-- START GIVEN RECORDS --

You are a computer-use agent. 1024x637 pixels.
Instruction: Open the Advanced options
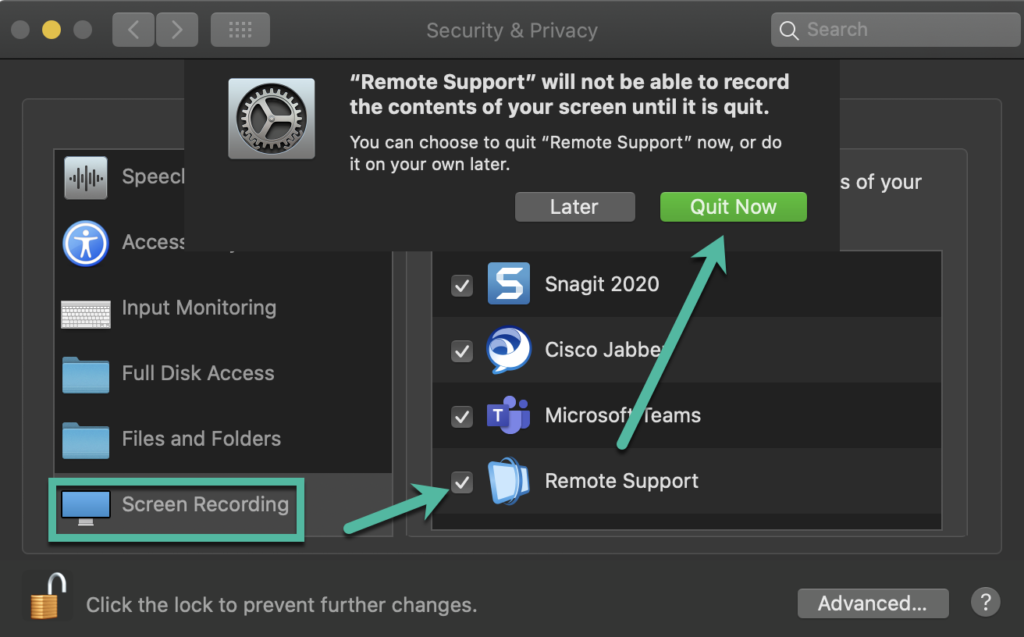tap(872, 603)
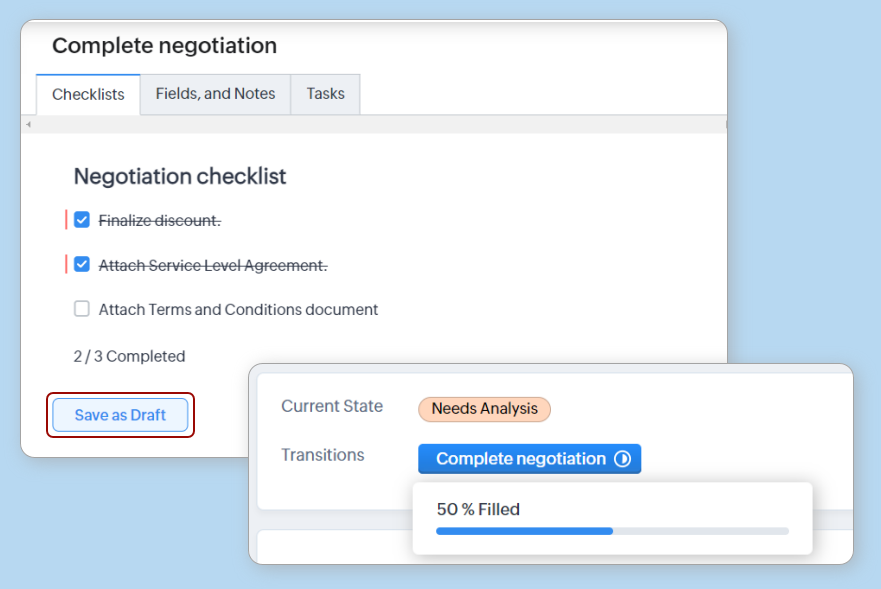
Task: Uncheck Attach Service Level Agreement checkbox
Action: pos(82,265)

-- END GIVEN RECORDS --

EXERCISE DESCRIPTION:
Copy out every line of the items above word for word, leaving the pictures out.

FINAL RESULT:
You are a computer-use agent. 1024x637 pixels.
Instruction: Open the Advanced options
tap(872, 603)
Task: Uncheck Attach Service Level Agreement checkbox
Action: pos(82,265)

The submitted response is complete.